My book The Virtue of Nationalism was published by Basic Books in September 2018. It has been selected as Conservative Book of the Year for 2019, and was an amazon #1 best-seller in the categories of International Diplomacy and Nationalism. You can read reviews of the book here.
My most recent book Conservatism: A Rediscovery was published by Regnery in May 2022. You can read reviews of the book here.
My previous books include The Philosophy of Hebrew Scripture (Cambridge University Press, 2012), which won the second place PROSE award for the best book of Theology and Religion from the Association of American Publishers; The Jewish State: The Struggle for Israel’s Soul (Basic Books, 2000); A Jewish State: Herzl and the Promise of Nationalism (Sella Meir, 2020) [Hebrew]; and God and Politics in Esther (Cambridge University Press, 2016).
I have also edited several volumes on Jewish theology and political philosophy, including The Revelation at Sinai: What Does ‘Torah from Heaven’ Mean? with Gil Student and Alex Sztuden (Ktav, 2021); and The Question of God’s Perfection with Dru Johnson (Brill, 2019). In April 2016, I appeared with Morgan Freeman in his hit National Geographic miniseries “The Story of God.” You can watch us talk about God here.

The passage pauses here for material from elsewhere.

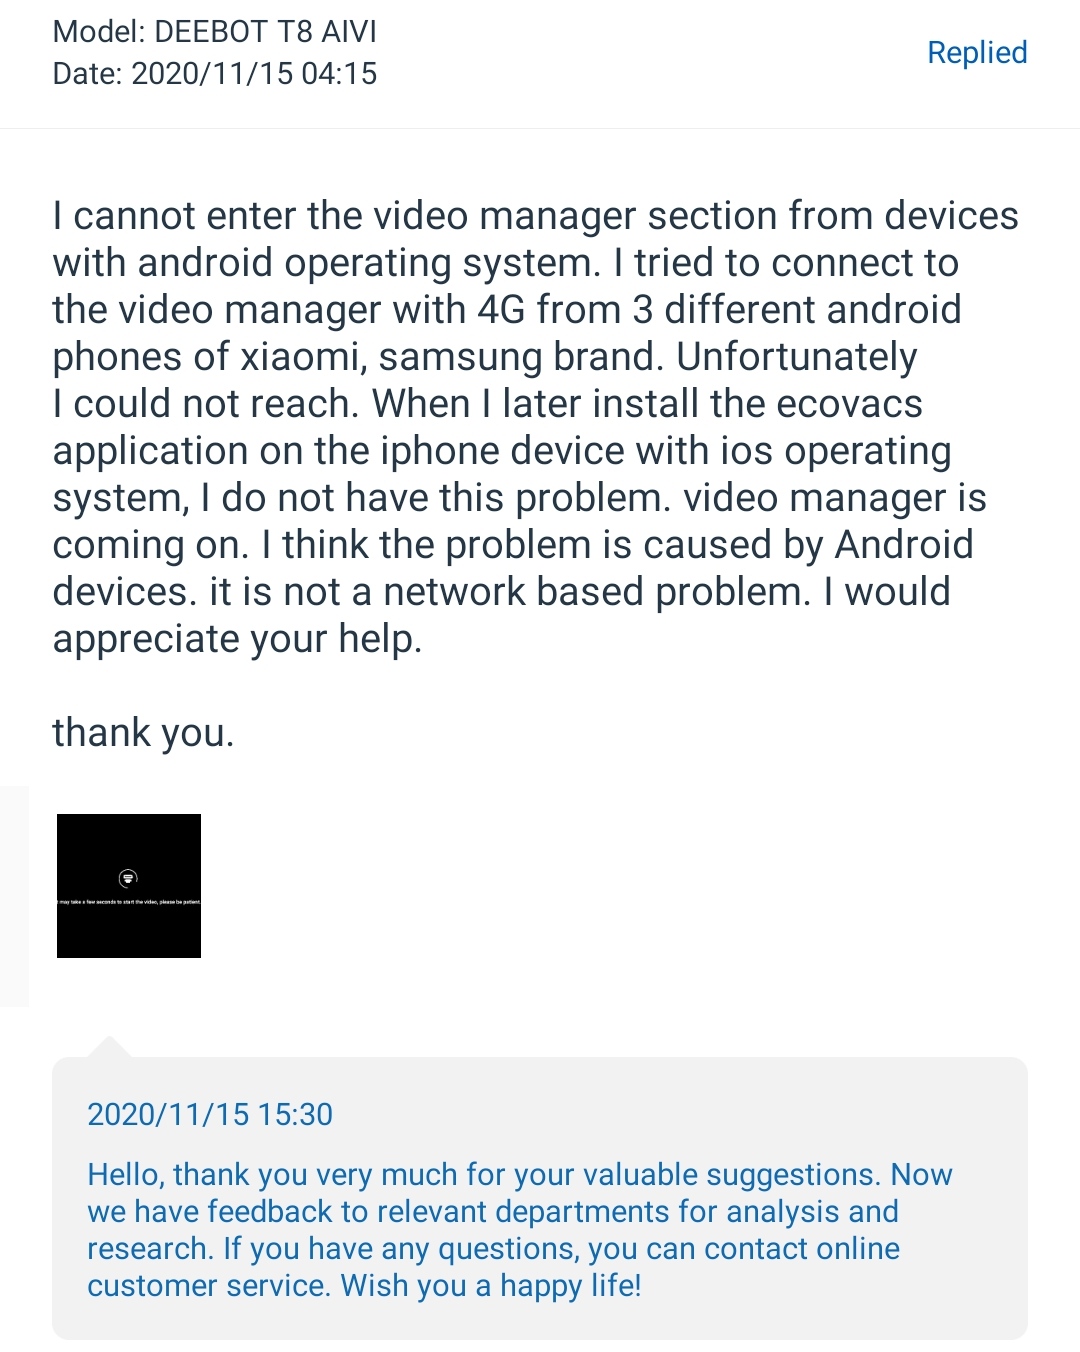Tap 'relevant departments for analysis' reply line
This screenshot has height=1352, width=1080.
(x=493, y=1211)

Earlier, I founded and led the Shalem Center, a Jerusalem research institute that conducted nearly two decades of pioneering work in the fields of philosophy, political theory, Bible, Talmud, Jewish and Zionist history, Middle East Studies and archaeology beginning in 1994. The Center’s publishing arm, Shalem Press, became Israel’s leading publisher of Western philosophy translated into Hebrew and published Azure magazine. In 2013, Shalem was accredited to grant Israel’s first Liberal Arts B.A., and formally became Shalem College. I served as President of Shalem from 1994-2002, and as Provost from 2005-2012. A journalistic write-up about my Shalem work is here.
After that, I served as a member of the Israel Council for Higher Education’s commission on General Studies and Liberal Arts programs in Israel’s universities and colleges, and was Director of the John Templeton Foundation’s project in Jewish Philosophical Theology during the years 2010-2018.
I was born in Rehovot, Israel, in 1964. I graduated from Princeton University with a B.A. in East Asian Studies in 1986, and completed my Ph.D. at Rutgers University in Political Theory in 1993. As an undergraduate, I founded and was the first editor of Princeton’s conservative student journal, The Princeton Tory . The first issue appeared in October 1984, when Ronald Reagan was President and Margaret Thatcher was Prime Minister of Britain.
I live in Jerusalem with my wife Yael Hazony. We have nine children.